**BRANO DEL DOCUMENTO:**

• • • • •

ARJEN LUCASSEN’S SUPERSONIC REVOLUTION Golden Age Of Music

di Patrizia Marinelli
01 luglio 2023
Arjen Lucassen cambia musica o, quantomeno, si allontana (in parte) dall’orbita del prog rock in cui gravita sin dagli esordi: è quel che accade nelle 12 tracce del nuovo Golden Age Of Music, il progetto che egli sigla Supersonic Revolution.

Non che il nuovo album sia completamente privo delle atmosfere di stampo prog e symphonic rock, ma di certo i lunghi assoli chitarristici e le orchestrazioni epiche alle quali il musicista olandese ha abituato il suo pubblico, in Golden Age Of Music non ci sono; c’è invece tanto hard rock in stile Seventies, qualche ballad, qualche strizzatina d’occhio all’R&B ed una band di quattro elementi. Accanto ad Arjen, infatti, ci sono Joost van den Broek (tastiere), Timo Somers (chitarre), Keon Herfst (batteria) e John “Jaycee” Cuijpers al microfono: questa volta, una formazione snella, priva della nutrita presenza di ospiti speciali dei quali Lucassen è solito circondarsi in studio.

• • • • •

**DATI ESTRATTI:**
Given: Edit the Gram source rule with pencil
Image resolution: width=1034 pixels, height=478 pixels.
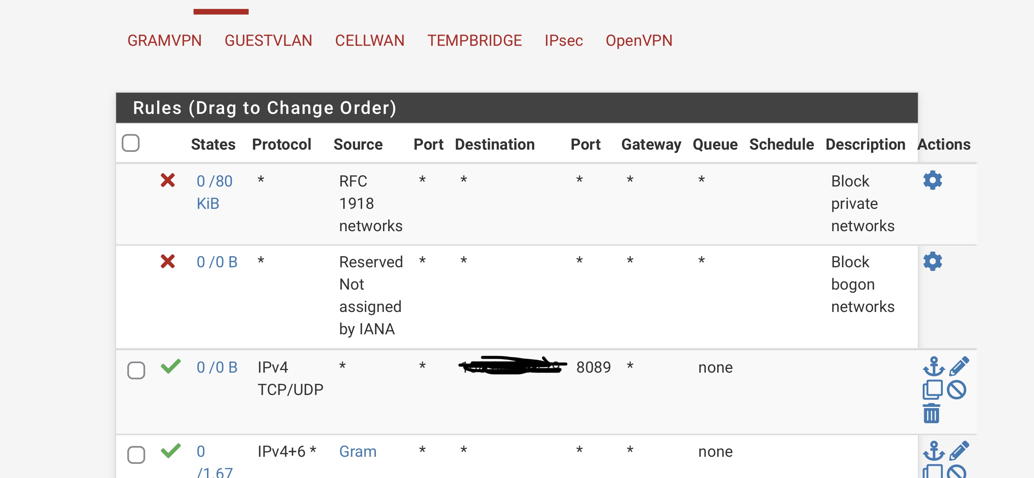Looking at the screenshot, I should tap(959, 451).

• • • • •

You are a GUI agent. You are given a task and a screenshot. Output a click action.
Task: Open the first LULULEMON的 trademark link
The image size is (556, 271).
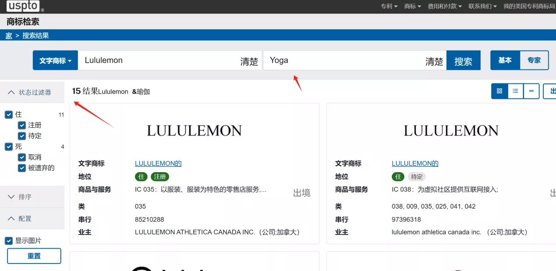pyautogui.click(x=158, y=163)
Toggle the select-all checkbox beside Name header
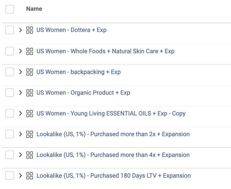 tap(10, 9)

• • • • •

**CONSEGNA:** Traduci in inglese questa frase della recensione di Golden Age Of Music: «Accanto ad Arjen, infatti, ci sono Joost van den Broek (tastiere), Timo Somers (chitarre), Keon Herfst (batteria) e John “Jaycee” Cuijpers al microfono: questa volta, una formazione snella, priva della nutrita presenza di ospiti speciali dei quali Lucassen è solito circondarsi in studio.»

**RISPOSTA:** Alongside Arjen, in fact, are Joost van den Broek (keyboards), Timo Somers (guitars), Keon Herfst (drums) and John “Jaycee” Cuijpers on vocals: this time, a lean lineup, without the large number of special guests Lucassen usually surrounds himself with in the studio.